Work order: Once you have checked the records that follow, state how many of their lines hold "Viewport", giving the number only.
┌─ Information shown
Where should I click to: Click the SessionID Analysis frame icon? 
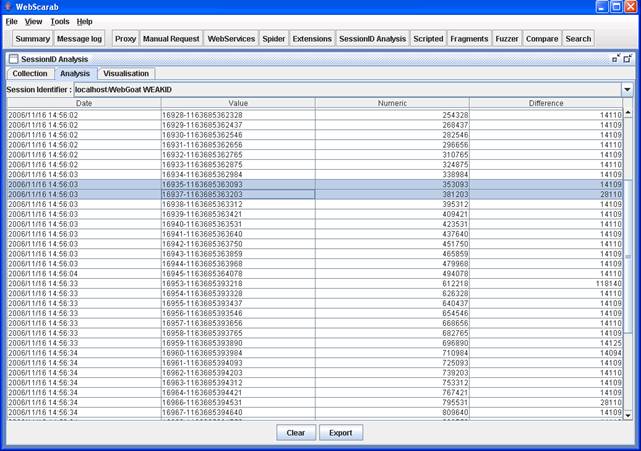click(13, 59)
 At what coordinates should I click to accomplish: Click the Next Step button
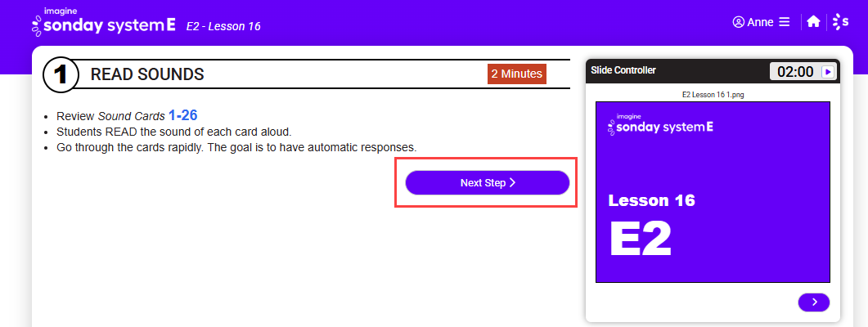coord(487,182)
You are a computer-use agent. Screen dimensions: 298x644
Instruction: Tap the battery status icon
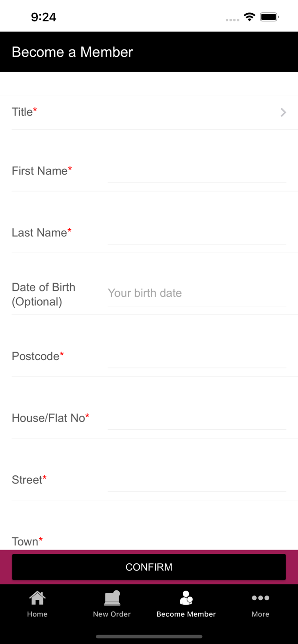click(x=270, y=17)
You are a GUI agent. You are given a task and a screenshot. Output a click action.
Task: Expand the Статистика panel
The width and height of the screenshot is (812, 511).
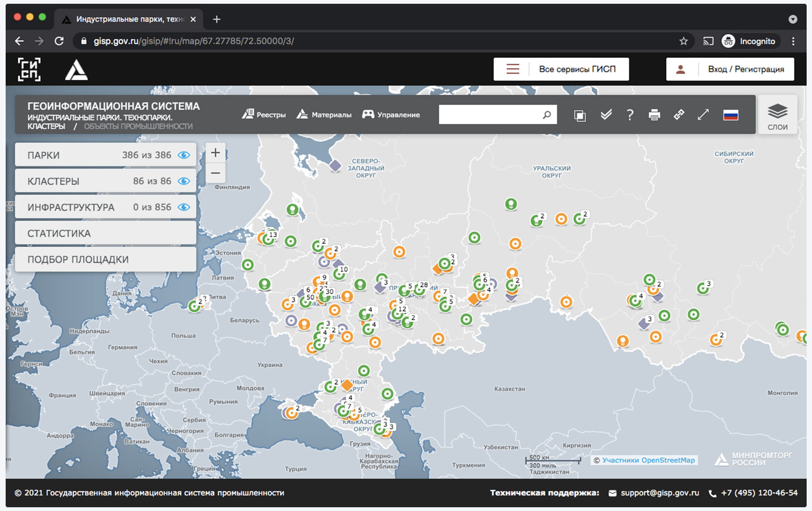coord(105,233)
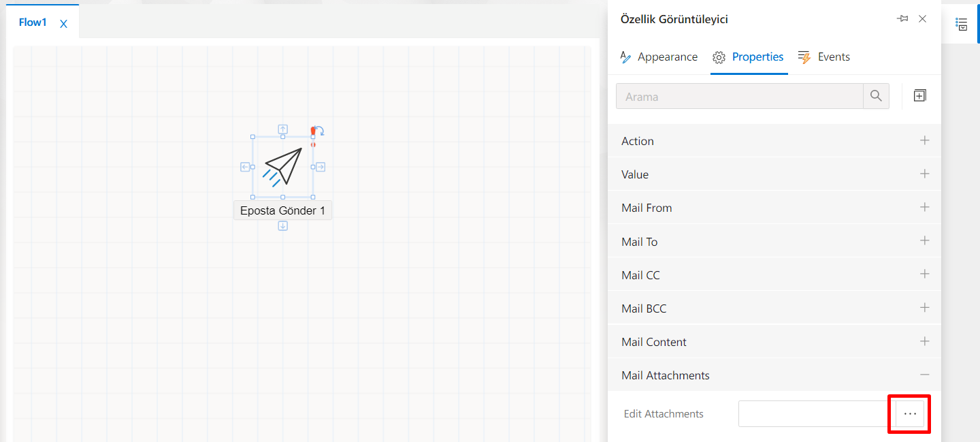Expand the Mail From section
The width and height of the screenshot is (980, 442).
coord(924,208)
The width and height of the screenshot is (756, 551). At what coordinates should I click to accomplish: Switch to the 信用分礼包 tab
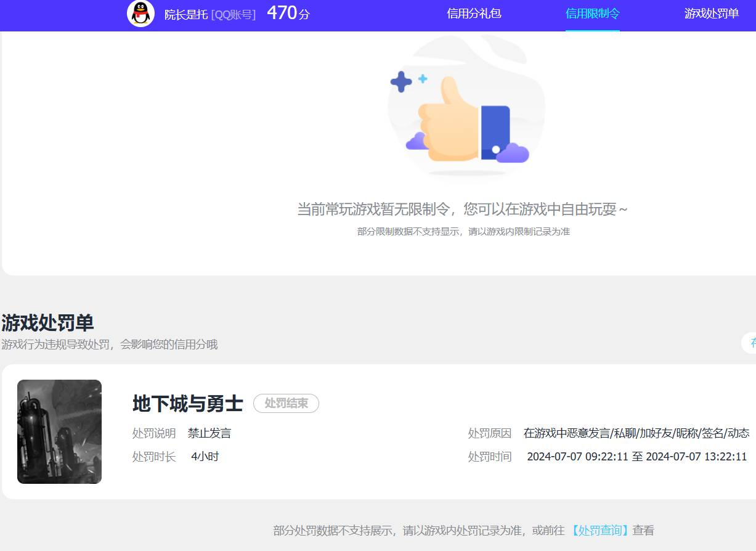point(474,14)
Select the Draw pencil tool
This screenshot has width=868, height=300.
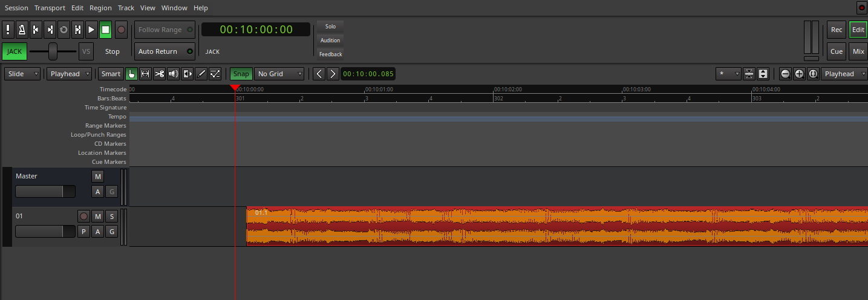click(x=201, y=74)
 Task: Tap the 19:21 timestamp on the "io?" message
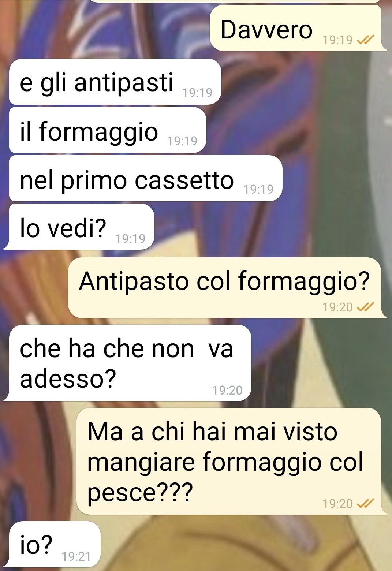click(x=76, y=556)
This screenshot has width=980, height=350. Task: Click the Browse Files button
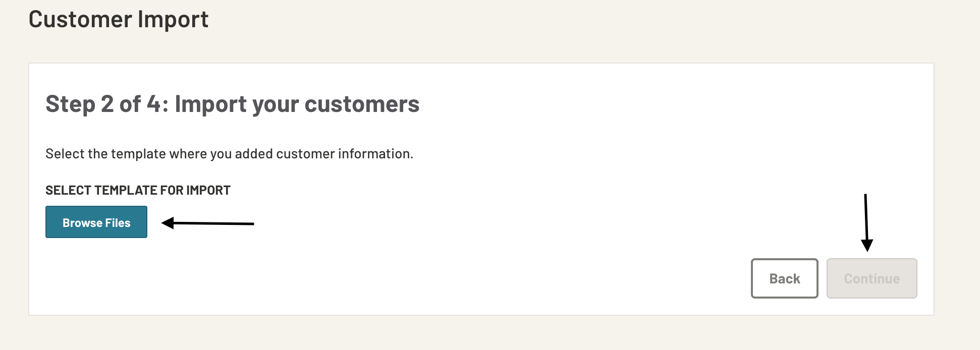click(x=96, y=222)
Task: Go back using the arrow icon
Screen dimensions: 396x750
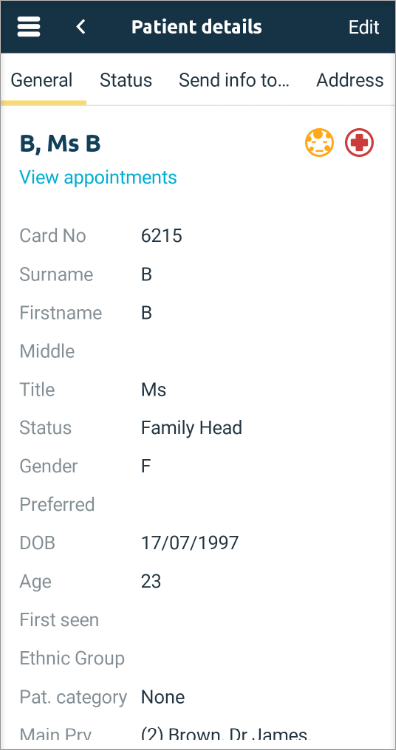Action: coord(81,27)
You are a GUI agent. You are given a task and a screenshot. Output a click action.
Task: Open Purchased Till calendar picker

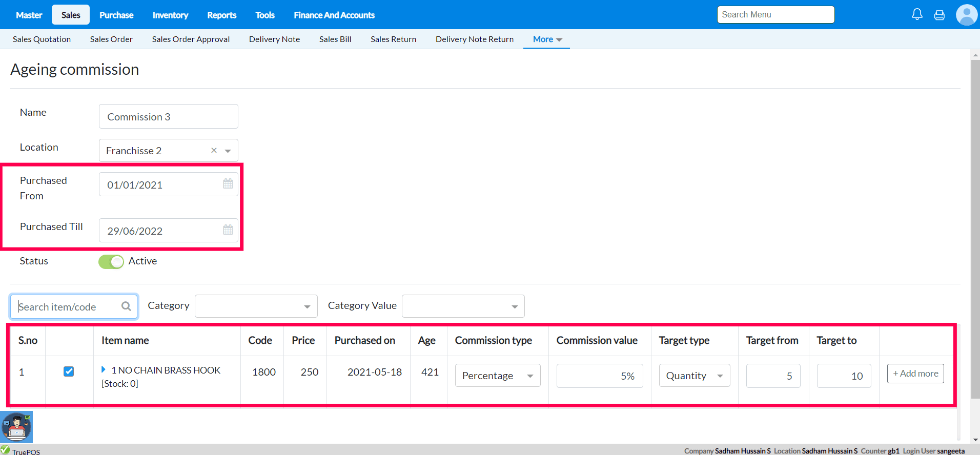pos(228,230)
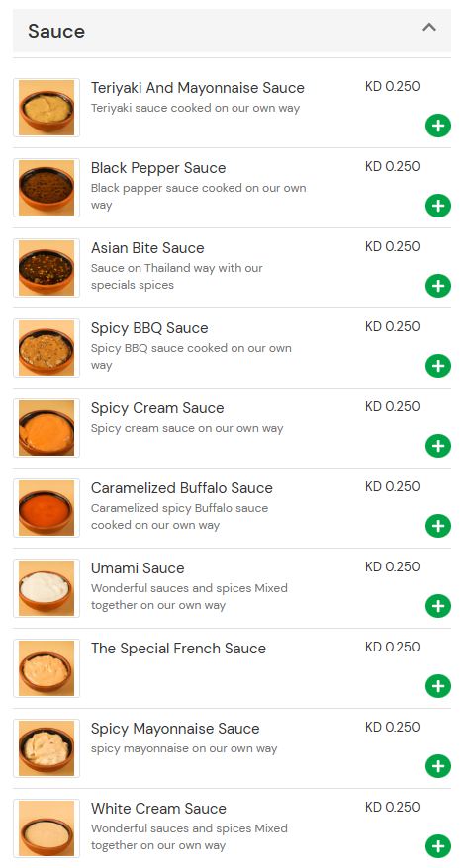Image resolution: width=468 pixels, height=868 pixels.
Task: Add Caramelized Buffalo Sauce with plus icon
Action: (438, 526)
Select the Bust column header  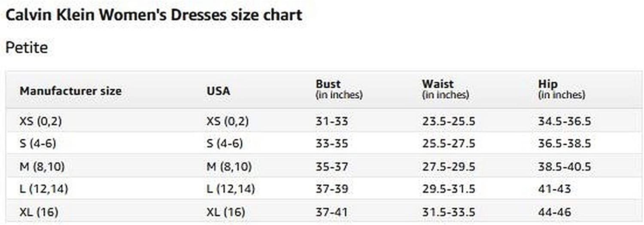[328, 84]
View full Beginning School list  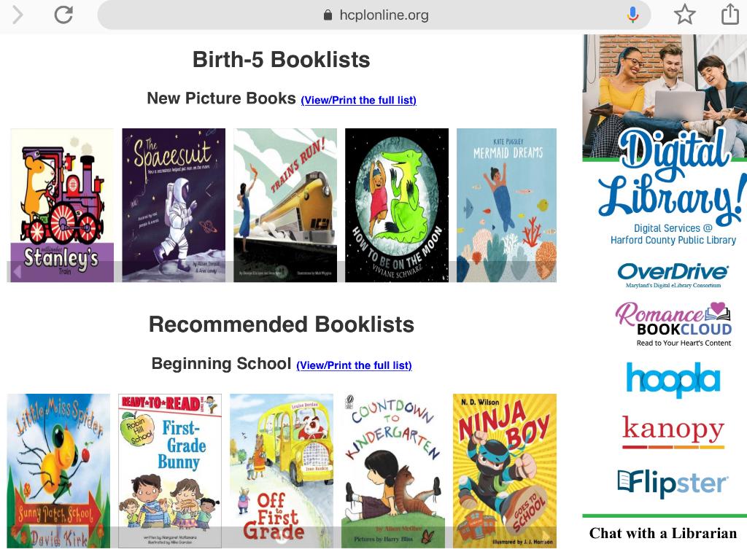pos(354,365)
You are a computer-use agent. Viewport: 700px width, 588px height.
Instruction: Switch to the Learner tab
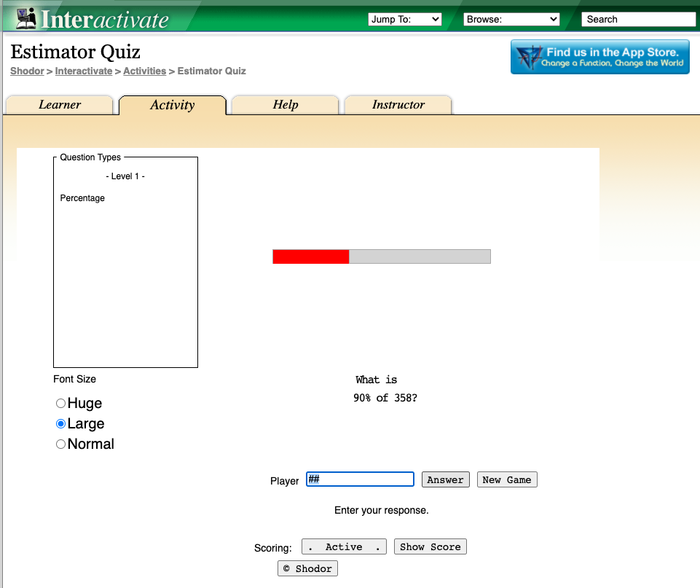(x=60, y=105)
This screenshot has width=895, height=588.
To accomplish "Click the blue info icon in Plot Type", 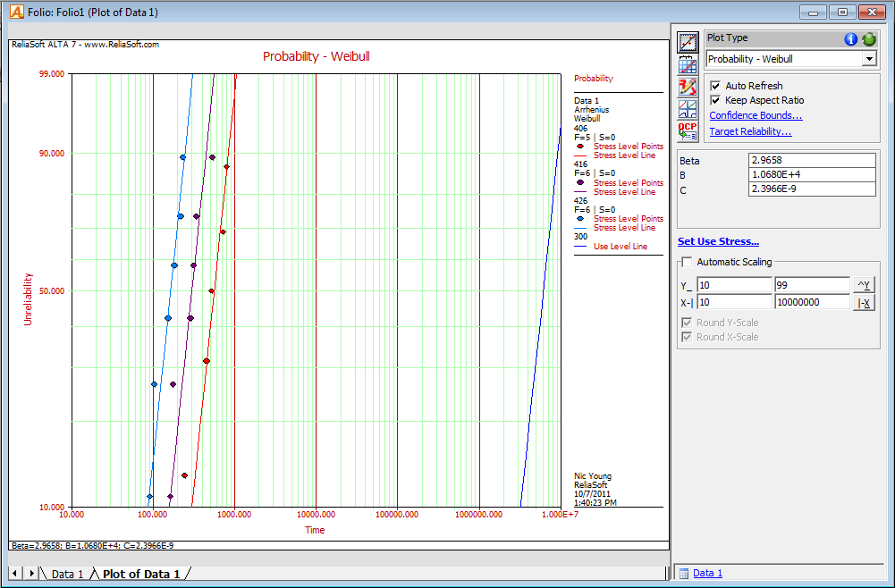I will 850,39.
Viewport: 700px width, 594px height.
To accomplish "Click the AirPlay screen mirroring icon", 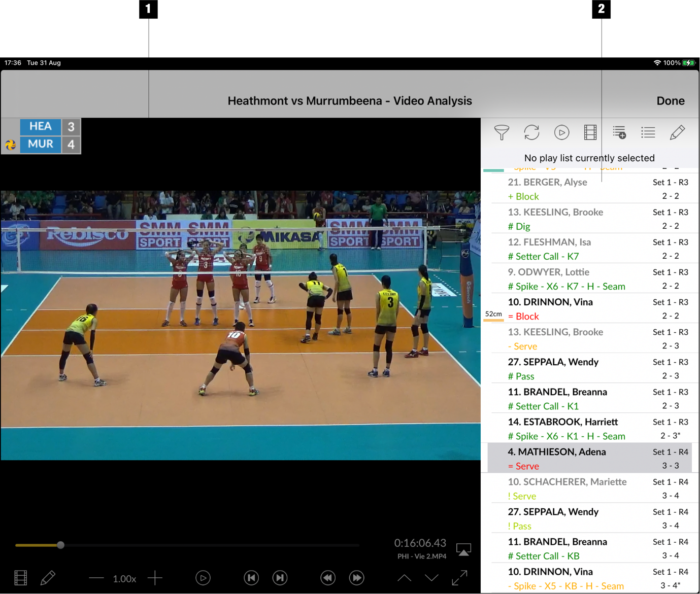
└─
Solution to this problem: 2